Instructions to follow => Check every line below for the word "gray" and copy the ones that have it.

Dataset items =>
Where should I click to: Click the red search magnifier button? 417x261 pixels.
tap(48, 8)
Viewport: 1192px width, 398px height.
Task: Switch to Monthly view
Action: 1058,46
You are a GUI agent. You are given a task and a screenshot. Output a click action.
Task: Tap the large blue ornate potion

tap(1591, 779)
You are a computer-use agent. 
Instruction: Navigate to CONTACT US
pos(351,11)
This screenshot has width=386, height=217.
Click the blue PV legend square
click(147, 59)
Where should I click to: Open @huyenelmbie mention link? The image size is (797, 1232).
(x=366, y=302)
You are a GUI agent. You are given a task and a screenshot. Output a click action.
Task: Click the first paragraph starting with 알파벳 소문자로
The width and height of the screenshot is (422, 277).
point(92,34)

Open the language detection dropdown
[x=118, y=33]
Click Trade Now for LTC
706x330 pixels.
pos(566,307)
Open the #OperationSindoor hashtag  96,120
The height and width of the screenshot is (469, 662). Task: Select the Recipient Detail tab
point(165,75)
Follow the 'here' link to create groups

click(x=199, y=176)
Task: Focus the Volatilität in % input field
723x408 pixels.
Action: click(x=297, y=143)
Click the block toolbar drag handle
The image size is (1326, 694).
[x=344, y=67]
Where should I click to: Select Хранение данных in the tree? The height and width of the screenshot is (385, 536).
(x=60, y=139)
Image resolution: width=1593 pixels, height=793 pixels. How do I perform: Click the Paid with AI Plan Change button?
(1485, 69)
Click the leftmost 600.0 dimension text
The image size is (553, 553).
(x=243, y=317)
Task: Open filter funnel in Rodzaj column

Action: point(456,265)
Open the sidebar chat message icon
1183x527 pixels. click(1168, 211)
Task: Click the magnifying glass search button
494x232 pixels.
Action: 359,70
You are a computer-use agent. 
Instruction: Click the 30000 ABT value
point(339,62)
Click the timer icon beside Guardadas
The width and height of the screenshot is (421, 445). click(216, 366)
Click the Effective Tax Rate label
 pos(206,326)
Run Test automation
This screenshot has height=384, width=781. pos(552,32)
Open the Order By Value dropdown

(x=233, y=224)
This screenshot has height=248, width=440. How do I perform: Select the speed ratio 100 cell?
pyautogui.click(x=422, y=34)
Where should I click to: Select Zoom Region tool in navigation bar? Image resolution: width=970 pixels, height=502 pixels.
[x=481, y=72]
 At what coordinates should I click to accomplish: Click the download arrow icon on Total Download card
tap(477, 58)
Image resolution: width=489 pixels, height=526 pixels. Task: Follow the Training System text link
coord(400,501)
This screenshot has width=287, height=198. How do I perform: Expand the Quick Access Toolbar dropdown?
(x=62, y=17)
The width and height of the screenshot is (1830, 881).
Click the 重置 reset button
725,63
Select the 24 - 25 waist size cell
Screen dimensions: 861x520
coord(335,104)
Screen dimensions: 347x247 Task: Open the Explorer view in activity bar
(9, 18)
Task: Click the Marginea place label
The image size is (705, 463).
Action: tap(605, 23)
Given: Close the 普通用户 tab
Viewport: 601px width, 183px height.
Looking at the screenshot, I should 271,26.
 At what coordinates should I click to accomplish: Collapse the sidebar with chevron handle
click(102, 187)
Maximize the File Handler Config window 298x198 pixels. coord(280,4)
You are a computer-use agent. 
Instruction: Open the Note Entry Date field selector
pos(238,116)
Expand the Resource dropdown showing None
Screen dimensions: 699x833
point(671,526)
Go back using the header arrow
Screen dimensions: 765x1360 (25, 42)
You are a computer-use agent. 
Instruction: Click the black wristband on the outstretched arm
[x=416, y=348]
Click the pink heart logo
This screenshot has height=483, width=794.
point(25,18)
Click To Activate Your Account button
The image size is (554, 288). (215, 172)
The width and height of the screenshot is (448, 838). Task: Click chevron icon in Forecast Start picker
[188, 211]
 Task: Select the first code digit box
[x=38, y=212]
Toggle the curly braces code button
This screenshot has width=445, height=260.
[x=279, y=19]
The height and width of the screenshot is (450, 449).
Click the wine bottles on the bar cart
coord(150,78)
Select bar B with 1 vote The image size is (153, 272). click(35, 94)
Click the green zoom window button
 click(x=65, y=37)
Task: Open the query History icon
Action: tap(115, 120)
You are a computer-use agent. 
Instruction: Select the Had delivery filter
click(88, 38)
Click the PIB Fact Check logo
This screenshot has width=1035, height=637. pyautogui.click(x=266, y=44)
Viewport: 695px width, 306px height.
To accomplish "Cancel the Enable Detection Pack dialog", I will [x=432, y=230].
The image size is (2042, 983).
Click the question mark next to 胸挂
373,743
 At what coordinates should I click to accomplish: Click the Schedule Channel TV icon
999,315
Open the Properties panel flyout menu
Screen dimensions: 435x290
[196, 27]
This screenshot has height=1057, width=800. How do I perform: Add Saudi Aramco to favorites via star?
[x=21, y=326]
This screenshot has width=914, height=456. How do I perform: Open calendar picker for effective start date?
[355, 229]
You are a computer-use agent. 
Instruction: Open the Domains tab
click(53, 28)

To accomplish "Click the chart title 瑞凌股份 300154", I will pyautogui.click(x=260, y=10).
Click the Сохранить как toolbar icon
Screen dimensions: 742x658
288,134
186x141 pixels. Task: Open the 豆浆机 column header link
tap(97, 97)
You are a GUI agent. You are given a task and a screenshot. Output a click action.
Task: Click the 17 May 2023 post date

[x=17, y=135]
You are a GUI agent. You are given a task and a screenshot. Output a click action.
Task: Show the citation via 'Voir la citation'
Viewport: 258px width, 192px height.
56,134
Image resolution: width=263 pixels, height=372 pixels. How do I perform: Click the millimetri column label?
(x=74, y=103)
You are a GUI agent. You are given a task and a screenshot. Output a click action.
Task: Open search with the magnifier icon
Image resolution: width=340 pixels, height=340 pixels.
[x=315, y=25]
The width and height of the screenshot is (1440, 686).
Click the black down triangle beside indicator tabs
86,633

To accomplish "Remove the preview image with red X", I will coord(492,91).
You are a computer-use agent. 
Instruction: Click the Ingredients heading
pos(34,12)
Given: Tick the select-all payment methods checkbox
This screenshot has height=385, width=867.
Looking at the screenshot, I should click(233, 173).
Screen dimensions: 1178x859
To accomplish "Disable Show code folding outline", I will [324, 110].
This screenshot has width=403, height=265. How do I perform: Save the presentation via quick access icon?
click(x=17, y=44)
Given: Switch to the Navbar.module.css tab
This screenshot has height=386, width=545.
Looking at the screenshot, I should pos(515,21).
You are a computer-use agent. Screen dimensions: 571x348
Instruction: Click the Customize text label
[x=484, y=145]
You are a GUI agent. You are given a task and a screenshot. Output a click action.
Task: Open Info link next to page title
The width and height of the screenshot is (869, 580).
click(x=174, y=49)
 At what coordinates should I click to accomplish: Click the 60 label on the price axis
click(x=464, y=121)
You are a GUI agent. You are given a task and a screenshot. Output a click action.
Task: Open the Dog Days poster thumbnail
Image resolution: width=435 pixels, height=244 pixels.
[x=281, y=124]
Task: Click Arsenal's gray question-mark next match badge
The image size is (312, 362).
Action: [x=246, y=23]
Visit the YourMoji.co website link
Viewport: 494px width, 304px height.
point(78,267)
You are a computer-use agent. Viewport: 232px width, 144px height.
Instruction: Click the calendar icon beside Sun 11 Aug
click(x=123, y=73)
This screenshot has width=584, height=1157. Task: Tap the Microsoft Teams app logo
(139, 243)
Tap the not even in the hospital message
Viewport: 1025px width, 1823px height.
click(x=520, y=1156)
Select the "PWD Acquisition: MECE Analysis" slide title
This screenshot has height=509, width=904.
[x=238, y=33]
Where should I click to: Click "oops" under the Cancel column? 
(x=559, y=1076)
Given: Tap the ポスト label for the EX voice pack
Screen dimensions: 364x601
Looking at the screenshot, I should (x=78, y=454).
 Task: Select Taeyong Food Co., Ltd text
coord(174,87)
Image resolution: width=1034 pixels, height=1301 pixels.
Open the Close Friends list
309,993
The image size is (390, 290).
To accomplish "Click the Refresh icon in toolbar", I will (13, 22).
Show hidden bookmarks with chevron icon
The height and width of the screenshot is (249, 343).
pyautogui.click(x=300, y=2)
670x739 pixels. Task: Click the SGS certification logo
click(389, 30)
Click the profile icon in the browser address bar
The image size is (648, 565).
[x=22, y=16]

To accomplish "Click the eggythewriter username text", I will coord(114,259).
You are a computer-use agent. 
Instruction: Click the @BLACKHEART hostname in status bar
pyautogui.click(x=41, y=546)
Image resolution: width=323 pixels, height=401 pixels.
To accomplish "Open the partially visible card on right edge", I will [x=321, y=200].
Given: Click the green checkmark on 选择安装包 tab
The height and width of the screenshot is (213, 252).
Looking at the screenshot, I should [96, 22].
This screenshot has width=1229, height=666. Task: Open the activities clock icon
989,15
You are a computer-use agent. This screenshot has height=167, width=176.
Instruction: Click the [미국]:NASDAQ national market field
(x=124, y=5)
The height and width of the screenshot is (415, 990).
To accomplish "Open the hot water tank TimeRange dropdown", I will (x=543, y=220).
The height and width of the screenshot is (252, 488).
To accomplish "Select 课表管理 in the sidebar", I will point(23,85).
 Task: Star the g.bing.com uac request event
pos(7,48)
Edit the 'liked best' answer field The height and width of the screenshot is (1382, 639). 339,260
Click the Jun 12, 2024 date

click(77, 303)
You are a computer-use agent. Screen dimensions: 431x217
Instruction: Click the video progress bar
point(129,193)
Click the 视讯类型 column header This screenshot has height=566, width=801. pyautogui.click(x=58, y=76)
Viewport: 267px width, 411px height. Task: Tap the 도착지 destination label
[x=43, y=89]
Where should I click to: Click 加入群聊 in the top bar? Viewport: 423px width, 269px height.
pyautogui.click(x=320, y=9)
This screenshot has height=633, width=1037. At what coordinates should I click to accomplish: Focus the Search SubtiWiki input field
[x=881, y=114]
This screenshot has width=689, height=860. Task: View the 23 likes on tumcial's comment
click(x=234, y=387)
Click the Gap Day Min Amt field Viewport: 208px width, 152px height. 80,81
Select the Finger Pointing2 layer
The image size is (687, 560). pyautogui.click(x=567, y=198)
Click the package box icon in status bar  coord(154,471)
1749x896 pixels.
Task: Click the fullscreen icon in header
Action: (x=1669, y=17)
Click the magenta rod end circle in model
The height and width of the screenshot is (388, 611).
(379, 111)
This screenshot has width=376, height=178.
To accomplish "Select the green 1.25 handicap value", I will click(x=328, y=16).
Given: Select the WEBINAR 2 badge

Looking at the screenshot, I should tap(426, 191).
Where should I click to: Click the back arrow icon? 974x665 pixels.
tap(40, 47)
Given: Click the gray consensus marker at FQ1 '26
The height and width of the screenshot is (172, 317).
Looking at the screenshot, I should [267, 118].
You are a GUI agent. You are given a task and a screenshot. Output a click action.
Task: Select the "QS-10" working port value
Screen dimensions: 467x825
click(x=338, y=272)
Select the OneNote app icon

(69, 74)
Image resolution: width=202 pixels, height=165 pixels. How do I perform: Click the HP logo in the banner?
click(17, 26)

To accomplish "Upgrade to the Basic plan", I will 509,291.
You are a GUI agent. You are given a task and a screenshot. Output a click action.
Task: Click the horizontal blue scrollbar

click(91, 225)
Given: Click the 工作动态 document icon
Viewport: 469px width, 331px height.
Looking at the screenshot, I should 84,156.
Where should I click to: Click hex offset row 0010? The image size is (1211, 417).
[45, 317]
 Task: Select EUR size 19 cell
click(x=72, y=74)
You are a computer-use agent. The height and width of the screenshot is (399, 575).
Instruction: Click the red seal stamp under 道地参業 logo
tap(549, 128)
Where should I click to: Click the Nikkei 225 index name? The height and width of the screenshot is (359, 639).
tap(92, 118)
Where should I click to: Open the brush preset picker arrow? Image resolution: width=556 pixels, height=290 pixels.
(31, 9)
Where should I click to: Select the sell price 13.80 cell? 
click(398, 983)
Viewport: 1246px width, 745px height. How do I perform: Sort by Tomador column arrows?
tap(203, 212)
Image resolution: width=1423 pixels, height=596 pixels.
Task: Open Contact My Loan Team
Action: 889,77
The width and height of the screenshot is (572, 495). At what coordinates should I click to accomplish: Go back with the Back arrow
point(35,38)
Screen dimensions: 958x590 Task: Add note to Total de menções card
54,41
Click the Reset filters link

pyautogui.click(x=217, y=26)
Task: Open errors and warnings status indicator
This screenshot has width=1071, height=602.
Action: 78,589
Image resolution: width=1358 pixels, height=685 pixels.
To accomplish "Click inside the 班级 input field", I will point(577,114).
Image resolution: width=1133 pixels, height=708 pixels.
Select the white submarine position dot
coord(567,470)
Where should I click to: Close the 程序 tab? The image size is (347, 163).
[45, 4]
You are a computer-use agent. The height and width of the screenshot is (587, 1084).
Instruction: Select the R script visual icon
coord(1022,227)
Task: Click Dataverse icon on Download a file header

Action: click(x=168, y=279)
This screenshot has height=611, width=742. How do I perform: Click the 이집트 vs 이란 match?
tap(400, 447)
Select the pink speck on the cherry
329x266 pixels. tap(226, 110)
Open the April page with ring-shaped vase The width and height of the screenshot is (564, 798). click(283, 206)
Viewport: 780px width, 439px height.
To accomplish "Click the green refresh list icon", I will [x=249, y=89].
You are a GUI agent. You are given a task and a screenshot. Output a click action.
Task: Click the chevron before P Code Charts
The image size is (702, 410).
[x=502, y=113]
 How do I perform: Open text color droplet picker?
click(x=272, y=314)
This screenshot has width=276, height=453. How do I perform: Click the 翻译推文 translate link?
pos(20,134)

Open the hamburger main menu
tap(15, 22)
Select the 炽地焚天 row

Result =>
Task: Click Arsenal's gray question-mark next match badge
Given: Click the gray consensus marker at FQ1 '26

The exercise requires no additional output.